*** Opening of Data for processing ***

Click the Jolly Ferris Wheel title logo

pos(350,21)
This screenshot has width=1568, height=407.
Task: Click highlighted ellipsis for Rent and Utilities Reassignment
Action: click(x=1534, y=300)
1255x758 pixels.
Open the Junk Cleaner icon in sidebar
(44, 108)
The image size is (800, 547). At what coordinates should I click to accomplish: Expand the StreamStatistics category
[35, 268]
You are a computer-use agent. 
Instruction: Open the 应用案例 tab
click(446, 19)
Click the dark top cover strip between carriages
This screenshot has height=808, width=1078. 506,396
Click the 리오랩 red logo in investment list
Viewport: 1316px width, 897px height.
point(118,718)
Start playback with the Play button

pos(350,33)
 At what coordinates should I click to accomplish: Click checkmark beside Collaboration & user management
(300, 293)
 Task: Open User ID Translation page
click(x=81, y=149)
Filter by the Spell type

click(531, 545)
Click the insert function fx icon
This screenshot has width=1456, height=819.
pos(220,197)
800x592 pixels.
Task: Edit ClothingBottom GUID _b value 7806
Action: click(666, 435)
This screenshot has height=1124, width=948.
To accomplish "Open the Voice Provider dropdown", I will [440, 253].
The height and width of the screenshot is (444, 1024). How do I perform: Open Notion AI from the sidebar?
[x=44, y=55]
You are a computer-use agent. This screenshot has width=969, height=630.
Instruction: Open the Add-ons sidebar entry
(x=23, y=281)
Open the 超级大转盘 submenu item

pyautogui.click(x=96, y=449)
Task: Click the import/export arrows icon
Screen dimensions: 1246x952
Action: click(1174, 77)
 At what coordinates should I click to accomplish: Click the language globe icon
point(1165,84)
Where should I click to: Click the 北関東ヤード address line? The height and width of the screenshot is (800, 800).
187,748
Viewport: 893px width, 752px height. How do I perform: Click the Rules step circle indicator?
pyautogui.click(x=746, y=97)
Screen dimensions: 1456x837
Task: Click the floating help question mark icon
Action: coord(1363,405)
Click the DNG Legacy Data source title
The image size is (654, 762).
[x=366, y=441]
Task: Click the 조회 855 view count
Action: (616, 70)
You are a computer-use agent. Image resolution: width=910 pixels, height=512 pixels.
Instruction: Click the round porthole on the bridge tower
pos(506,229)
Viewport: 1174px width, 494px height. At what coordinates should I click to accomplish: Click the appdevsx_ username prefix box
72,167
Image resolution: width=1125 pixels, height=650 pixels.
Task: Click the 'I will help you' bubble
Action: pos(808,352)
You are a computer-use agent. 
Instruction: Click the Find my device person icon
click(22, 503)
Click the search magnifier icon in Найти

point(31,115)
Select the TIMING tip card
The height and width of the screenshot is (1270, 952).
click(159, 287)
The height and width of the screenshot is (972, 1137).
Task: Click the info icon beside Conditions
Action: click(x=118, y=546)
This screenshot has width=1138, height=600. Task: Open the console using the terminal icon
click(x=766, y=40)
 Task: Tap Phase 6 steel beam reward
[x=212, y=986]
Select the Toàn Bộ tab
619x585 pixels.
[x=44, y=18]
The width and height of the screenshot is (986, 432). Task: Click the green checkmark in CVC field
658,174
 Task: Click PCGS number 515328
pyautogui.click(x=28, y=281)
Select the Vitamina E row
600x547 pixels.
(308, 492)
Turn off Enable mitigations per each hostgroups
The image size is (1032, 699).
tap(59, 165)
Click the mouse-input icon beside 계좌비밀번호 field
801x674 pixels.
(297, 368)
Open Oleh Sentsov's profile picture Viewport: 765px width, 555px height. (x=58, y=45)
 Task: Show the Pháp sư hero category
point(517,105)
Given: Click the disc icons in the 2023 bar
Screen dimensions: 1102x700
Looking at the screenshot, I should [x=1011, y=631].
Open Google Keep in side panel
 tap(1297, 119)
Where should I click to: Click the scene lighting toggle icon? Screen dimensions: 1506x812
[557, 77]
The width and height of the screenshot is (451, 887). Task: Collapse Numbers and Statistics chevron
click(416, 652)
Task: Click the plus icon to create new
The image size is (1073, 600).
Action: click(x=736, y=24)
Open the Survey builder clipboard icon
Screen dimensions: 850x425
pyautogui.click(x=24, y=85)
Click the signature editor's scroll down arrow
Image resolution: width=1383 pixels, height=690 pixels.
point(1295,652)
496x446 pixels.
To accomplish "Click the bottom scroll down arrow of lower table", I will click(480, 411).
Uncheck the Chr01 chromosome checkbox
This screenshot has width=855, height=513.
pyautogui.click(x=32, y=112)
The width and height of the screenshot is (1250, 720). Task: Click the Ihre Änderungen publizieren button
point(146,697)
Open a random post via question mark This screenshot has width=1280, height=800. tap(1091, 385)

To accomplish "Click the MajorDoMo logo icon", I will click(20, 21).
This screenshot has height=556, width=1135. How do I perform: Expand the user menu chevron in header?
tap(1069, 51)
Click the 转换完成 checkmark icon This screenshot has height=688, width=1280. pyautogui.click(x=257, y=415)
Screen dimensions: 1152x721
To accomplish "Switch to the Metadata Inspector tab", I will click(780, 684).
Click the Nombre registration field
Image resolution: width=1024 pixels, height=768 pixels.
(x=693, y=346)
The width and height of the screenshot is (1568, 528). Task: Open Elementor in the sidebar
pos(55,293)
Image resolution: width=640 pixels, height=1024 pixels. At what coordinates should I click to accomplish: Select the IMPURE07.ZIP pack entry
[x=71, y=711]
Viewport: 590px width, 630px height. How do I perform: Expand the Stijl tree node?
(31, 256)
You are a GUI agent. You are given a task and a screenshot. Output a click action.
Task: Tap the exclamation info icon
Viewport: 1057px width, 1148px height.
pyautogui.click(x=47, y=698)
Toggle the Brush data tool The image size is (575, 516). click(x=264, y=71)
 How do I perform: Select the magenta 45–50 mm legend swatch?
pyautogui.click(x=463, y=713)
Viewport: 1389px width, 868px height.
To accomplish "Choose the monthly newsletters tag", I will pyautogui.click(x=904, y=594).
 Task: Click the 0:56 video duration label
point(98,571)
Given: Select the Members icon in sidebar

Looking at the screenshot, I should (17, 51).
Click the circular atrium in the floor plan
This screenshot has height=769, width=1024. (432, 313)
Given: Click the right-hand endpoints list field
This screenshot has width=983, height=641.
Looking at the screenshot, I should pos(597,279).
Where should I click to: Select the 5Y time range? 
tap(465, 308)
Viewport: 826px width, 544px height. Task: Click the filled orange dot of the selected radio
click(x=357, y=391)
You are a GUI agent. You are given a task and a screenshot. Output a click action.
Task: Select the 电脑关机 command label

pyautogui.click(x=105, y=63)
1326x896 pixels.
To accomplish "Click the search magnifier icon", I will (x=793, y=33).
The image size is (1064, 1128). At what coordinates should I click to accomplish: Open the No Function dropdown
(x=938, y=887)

*** Close of Data for processing ***

Exercise —
Give an exact copy of every line from the one holding "Task: Click the 0:56 video duration label" through the end of the records, both included, and no other lines.

Solution —
 Task: Click the 0:56 video duration label
point(98,571)
Given: Select the Members icon in sidebar

Looking at the screenshot, I should (17, 51).
Click the circular atrium in the floor plan
This screenshot has height=769, width=1024. (432, 313)
Given: Click the right-hand endpoints list field
This screenshot has width=983, height=641.
Looking at the screenshot, I should pos(597,279).
Where should I click to: Select the 5Y time range? 
tap(465, 308)
Viewport: 826px width, 544px height. Task: Click the filled orange dot of the selected radio
click(x=357, y=391)
You are a GUI agent. You are given a task and a screenshot. Output a click action.
Task: Select the 电脑关机 command label

pyautogui.click(x=105, y=63)
1326x896 pixels.
To accomplish "Click the search magnifier icon", I will (x=793, y=33).
The image size is (1064, 1128). At what coordinates should I click to accomplish: Open the No Function dropdown
(x=938, y=887)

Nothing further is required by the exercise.